Other units were given the job of guarding the camp, and life was more interesting again, at times even pleasant. Cyprus was a neutral ground where he could think of the past without rancour, and the future without anxiety. He spent his leave on a camp on the Troodos Mountains — four beds to a room, plain walls, and plain service. But there was solitude, and paths between the tall pines to walk along. He took a packed lunch, and no map, and lost his way, but instinct for the lie of the land always got him back for dinner.
On a day when he stayed in the complex to read and rest he was disturbed by Mrs Plater, who ran the place. ‘When you first looked at me, as you passed on your way to the huts after booking in, I could see you holding your nose in the air, as if you thought I might try and pick you up.’
‘An involuntary scratch,’ he said. ‘It was rather the other way round, I think,’ though it hadn’t been, and she may have been right, if anything had been on his mind at all. He couldn’t remember. In the NAAFI at Berengaria he’d heard a Brylcreem Boy of the air force, with a signals flash on his shoulder, waffle out to his mates over some issue or other, that he ‘couldn’t care less’. He said it several times, as did the others. It seemed their favourite, most well-used phrase. Once Herbert’s contempt at such an attitude had dissipated he knew that beneath his disciplined attachment to duty he felt much the same, in everything, though it was not a philosophy, he realized, that any Thurgarton-Strang would want to be caught dead with.
It was the middle of the morning, and he sat in the canteen with a pint of orange juice. Mrs Plater, a cigarette smouldering, came back and put her coffee on the table. ‘Still don’t mind if I join you?’
‘Of course not, Mrs Plater. I’m honoured.’
Her throaty laugh echoed around the room. ‘That’s the sort of welcome I like to hear. Call me Alice, though.’

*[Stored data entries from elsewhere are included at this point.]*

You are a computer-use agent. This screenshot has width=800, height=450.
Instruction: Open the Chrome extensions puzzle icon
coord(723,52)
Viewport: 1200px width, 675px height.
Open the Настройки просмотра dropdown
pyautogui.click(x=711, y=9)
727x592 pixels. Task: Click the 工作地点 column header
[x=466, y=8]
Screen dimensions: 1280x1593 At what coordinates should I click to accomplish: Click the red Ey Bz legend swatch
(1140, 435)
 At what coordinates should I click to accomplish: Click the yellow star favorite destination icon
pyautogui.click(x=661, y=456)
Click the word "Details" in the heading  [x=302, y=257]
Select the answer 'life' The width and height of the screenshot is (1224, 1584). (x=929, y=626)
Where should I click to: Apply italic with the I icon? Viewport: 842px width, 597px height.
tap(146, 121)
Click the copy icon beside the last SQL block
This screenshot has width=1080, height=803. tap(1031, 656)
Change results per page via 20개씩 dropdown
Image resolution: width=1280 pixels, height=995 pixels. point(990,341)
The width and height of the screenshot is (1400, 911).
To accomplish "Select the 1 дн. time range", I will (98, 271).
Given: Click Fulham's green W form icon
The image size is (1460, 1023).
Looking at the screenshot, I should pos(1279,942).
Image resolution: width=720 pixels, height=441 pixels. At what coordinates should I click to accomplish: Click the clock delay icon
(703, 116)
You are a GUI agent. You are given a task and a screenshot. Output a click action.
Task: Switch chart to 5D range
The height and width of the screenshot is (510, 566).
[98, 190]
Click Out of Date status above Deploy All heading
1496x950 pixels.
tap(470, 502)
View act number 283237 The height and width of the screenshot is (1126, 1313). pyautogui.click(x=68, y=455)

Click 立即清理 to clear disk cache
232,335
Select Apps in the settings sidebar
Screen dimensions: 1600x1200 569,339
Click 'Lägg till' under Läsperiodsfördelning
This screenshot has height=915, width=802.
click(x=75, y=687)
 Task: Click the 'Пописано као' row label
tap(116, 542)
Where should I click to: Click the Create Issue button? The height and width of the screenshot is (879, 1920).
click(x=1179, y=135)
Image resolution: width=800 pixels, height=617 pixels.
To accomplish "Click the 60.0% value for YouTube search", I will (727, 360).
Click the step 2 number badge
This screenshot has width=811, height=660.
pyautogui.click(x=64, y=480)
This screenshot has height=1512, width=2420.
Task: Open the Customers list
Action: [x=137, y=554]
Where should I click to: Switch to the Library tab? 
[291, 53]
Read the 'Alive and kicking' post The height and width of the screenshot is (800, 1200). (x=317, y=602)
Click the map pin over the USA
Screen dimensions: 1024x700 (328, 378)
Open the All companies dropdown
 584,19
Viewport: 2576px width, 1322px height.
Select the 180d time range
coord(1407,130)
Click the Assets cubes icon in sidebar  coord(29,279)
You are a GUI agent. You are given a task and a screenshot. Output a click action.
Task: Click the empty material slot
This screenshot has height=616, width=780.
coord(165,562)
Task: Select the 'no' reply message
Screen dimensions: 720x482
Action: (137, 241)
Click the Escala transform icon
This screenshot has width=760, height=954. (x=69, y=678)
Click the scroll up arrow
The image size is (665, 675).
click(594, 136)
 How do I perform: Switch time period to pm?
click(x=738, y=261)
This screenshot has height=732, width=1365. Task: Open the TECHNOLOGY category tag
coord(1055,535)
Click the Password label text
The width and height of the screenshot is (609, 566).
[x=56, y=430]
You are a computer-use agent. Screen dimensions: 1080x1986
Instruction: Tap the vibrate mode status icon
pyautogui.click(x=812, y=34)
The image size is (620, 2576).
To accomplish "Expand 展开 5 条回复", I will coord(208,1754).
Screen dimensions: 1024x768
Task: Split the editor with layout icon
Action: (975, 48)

‘I mean it. Life gets so dull.’
‘You could go for walks. They’re lovely around here.’
‘I’ve done them all.’ He had also been to Othello’s tower in Famagusta, walking the battlements and looking with pleasure at ships in the harbour, sitting to eat his sandwich, and read about the place from a guidebook Pemberton had found on his assiduous browsing. ‘Busman’s holiday, walking. In any case, I thought I’d save my feet today.’
A hand was close to his, too blatant, he wanted to pull away, but couldn’t cause offence. Then it wasn’t blatant enough, and to withdraw his hand was unthinkable. He didn’t know what took place in that converting moment, only that, when her periwinkle blue eyes looked at him, litmus paper flared between them. A fly alighted on the sugar, set for a feast, but he waved it away, though it was awkward bringing up the other hand from the side of his chair. She smiled when he met her eyes. Two soldiers at the end of the hall argued as to who should read what part of a newspaper. ‘Life would be boring for me too,’ she said, ‘if there wasn’t so much work.’
The image of straw came to mind, a Home Counties corn dolly, except there was something refined in her features. She had worked in Cyprus with the camp organization for three years, and whatever the problems it was far better than being in dreary old England, with rationing and all that. Agreement came easy on such a score, and he found himself enjoying talk with a worldly woman of thirty. ‘You should be in an officers’ billet,’ she said, after he had mentioned his old school. ‘I spotted it straight away. And then your name, of course.’